Mme de Lafayette ne cherche pas des tournures de phrases très complexes. La qualité seule de ses écrits fait toute la fortune et la splendeur de l'intrigue qui se déroule d'une fluidité que je n'ai jamais pu lire auparavant. C'est passé à une de ces vitesses... La nouvelle m'a tout de même bien frappé de part avec la violence psychique que subit
la Comtesse de Tende (mais aussi physique à la fin) mais aussi par les fois où les masques ont failli tomber... (spoiler attention : je pense notamment au moment où le Comte de Tende a surpris le Prince de Navarre à genoux devant
la Comtesse de Tende dans sa chambre). Les remords, les passions et les inclinations font tous ensemble un véritable orchestre émotionnel. le Prince de Navarre est par exemple tiraillé entre son Amour passionnel pour la Comtesse et son Ambition pour sa fortune avec la Princesse de Neufchâtel.
"L'on cède aisément à ce qui plaît" demeure pour moi une des plus belles citations de la nouvelle ; il y a aussi "[...] elle sentit bien que la honte est la plus violente de toutes les passions."
Nous observons un parallèle avec
la Princesse de Montpensier au niveau de la vision de l'Amour et de la Passion de la part de Mme de Lafayette, toujours aussi pessimiste sur ce sujet-là. de même, la fin de la nouvelle est très brute et marque le coeur.
Pour Mme de Lafayette, l'Amour n'est qu'un péril.
Cette dernière est une excellente femme de lettres qui est très facilement parvenue à nous faire comprendre ce que cela a pu faire à la Comtesse d'avoir eu le coeur brisé, d'avoir perdu l'estime de son mari et d'avoir été ôtée de son plus intime confident.
Pour finir, il est important de savoir que
Mme de Lafayette a lu, comme l'explique mon édition dans ses annexes, les "Réflexions ou Sentences et Maximes morales" de de la Rochefoucauld et les "Pensées" de Pascal. Ces écrits l'ont inspirée pour ses deux nouvelles.
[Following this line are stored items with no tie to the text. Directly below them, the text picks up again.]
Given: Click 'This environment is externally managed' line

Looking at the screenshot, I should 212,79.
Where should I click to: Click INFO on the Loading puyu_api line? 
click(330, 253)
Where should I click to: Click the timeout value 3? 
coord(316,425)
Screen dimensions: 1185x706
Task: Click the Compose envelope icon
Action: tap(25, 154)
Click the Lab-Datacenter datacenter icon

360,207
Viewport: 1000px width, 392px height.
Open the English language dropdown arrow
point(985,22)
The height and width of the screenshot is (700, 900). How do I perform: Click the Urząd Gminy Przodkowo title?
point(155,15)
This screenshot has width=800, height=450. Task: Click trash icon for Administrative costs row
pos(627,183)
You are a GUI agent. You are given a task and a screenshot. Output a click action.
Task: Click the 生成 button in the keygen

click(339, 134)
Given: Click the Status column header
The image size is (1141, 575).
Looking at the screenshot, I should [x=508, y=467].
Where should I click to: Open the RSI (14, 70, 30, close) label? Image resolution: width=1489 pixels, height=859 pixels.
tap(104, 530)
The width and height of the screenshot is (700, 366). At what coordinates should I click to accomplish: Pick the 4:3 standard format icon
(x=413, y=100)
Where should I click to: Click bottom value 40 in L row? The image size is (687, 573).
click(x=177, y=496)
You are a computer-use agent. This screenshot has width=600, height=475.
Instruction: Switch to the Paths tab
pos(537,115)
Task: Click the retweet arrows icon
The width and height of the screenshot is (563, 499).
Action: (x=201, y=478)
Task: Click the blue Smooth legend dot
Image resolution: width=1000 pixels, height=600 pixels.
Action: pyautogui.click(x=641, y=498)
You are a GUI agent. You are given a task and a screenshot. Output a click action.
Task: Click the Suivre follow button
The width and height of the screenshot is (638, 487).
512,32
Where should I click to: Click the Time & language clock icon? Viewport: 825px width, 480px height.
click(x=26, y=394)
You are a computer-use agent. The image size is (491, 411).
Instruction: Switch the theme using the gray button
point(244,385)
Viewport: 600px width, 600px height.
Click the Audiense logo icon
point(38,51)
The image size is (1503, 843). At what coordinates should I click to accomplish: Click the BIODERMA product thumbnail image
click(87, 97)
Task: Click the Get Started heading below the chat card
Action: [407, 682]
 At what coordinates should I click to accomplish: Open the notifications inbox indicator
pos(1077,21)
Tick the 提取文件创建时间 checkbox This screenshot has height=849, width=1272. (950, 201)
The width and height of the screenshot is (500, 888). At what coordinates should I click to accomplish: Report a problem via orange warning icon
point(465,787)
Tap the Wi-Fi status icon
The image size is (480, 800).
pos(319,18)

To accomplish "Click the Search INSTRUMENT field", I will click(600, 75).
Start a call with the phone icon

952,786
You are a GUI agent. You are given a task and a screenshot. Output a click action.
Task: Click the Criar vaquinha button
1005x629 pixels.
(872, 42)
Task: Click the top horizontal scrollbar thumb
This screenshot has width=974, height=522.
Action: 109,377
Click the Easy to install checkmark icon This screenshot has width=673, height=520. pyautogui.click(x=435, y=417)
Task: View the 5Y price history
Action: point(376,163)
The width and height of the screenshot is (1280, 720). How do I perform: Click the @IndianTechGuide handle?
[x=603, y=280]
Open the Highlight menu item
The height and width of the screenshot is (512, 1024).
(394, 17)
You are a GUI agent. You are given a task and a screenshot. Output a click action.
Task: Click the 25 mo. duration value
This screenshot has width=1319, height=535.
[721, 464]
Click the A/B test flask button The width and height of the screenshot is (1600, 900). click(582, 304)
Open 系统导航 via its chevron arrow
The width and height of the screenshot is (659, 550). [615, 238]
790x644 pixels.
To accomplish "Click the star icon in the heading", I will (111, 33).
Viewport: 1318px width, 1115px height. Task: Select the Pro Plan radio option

En guise de conclusion à ma critique, lisez cette nouvelle courte, frivole mais très large quand on l'analyse de façon littéraire et approfondie. Je vous donnerai pour finir un extrait des "Pensées" de Pascal sur l'Amour-Propre et la Vérité :
"Ce malheur est sans doute plus grand et plus ordinaire dans les plus grandes fortunes ; mais les moindres n'en sont pas exemptes, parce qu'il y a toujours quelque intérêt à se faire aimer des hommes. Ainsi la vie humaine n'est qu'une illusion perpétuelle ; on ne fait que s'entre-tromper et s'entre-flatter. Personne ne parle de nous en notre présence comme il en parle en notre absence. L'union qui est entre les hommes n'est fondée que sur cette mutuelle tromperie ; et peu d'amitiés subsisteraient, si chacun savait ce que son ami dit de lui lorsqu'il n'y est pas, quoiqu'il en parle alors sincèrement et sans passion.
L'homme n'est donc que déguisement, que mensonge et hypocrisie, et en soi-même et à l'égard des autres. Il ne veut donc pas qu'on lui dise la vérité. Il évite de la dire aux autres. Et toutes ces dispositions, si éloignées de la justice et de la raison, ont une racine naturelle dans son coeur."
La Vérité fait toujours plus mal que le Mensonge...
Bonne lecture, avec toute sincérité, cordialement.